Publié le 27/03/2012 - 22:35
Mis à jour le 28/03/2012 - 12:09

Après un court périple dans le Jura, François Bayrou a tenu meeting ce mardi soir à Besançon-Micropolis devant un petit millier de personnes venues des quatre départements de la région.

Accueilli par Philippe Gonon et Christophe Grudler, respectivement animateur de la campagne de François Bayrou dans le Doubs et en Franche-Comté, le candidat du Modem a mis en exergue les défis que « les autres candidats évitent ».

Sur un fond de tribune bleu ciel avec une discrète inscription « La France solidaire », François Bayrou a d’emblée pointé le doigt là où ça fait mal. Sans citer Nicolas Sarkozy, il a évoqué « le million de chômeurs en plus en cinq ans », le commerce extérieur qui « s’effondre » et la dette qui est « hors contrôle ». Autant de points noirs qui font que « nous nous appauvrissons et les familles avec ». « L’impôt sur le revenu ne suffit même plus à payer les intérêts de la dette », a-t-il précisé.
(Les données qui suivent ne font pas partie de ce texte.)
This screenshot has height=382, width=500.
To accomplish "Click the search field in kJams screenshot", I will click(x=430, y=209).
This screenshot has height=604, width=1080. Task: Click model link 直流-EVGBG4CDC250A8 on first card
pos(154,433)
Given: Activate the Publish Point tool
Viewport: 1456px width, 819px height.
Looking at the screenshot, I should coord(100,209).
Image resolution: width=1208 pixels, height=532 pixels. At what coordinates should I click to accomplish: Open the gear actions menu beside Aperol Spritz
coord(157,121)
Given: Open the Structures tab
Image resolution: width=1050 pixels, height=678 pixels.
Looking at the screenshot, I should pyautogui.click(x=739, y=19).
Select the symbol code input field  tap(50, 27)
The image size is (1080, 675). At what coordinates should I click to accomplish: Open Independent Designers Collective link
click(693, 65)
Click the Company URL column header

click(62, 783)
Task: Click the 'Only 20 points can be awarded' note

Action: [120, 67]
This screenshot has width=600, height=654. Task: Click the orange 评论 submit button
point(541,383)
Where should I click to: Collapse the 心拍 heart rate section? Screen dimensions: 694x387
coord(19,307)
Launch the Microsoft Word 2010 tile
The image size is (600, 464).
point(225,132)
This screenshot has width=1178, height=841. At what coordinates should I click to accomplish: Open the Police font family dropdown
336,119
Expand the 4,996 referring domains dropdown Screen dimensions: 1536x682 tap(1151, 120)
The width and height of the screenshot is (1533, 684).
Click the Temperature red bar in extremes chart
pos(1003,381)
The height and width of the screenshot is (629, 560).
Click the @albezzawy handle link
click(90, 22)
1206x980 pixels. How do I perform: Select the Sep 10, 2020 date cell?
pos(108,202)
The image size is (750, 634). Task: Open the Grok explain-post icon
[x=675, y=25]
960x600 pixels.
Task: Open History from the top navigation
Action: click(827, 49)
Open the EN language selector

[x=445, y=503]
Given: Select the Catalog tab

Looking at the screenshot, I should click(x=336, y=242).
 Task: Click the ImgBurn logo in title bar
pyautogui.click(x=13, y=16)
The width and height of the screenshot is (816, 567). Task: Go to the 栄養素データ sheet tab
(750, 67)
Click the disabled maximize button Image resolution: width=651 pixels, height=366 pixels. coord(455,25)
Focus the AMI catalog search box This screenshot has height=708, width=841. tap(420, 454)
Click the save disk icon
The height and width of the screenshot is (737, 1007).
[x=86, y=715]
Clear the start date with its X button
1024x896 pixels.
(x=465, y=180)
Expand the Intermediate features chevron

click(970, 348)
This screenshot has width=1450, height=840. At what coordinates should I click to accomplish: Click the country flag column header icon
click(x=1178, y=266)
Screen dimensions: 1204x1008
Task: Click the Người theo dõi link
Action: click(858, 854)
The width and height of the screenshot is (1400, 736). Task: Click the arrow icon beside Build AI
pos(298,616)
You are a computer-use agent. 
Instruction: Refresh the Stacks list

« Reconquérir l’éducation »

Face à ce constat alarmiste partagé par une salle enthousiaste, celui qui se présente pour la troisième fois à un scrutin présidentiel, a décliné sa recette qui consiste à « produire en France » dans tous les secteurs y compris dans le domaine de l’agriculture. Il ne s’est pas privé de stigmatiser en Franche-Comté, région la plus boisée de France, « l’abandon de la filière bois ».

Autre grand thème développé à l’envie par François Bayrou, celui de l’enseignement. « L’éducation nationale est une interrogation pour toutes les familles. Il faut reconquérir l’éducation et, en premier lieu, soutenir ceux qui œuvrent dans l’enseignement plutôt que de les critiquer », a invité l’ancien ministre de l’Education nationale sous les applaudissements, en regrettant qu’un enfant sur cinq entre en 6e sans savoir lire. « Nous sommes le pays qui créé le plus d’inégalité scolaire, nous ne pouvons plus l’accepter ». « Il faut revenir aux fondamentaux », a-t-il insisté.

Reconnaissance du vote blanc

Avant de conclure son propos, François Bayrou a longuement évoqué la moralisation de la vie publique. Celle que tout le monde réclame et que personne n’applique. « Derrière le rideau on s’entend pour ne rien faire. Nous on va la faire immédiatement », a promis le candidat du Modem en évoquant pêle-mêle le non cumul des mandats des parlementaires, la présence obligatoire à l’Assemblée pour voter, la reconnaissance du vote blanc, l’interdiction du mélange des genres entre intérêts publics et privés.

« Nous avons besoin de reconstruire le lien de confiance. C’est enjeu extrêmement important ». Contrairement à l’UMP et au PS, le Modem est « à l’abri de la pression des extrêmes » et peut « sortir du perpétuel affrontement stupide que les deux principaux partis imposent au Français ».

Dépassé par Mélenchon

Il ne restait plus qu’à entonner une Marseillaise avec quelques jeunes en tee-shirt à ses côtés. La messe était dite, mais le chemin de croix de François Bayrou n’est pas achevé. Désormais dépassé dans les sondages par Jean-Luc Mélenchon, qui a déplacé plus de 4000 personnes à Besançon il y a quelques semaines, François Bayrou ne sera vraisemblablement pas le troisième homme comme en 2007. Il avait frôlé les 20% au premier tour, alors que depuis des semaines il est donné à 13% dans tous les sondages. Mais François Bayrou considère que tout peut encore basculer, même jusque dans les derniers jours.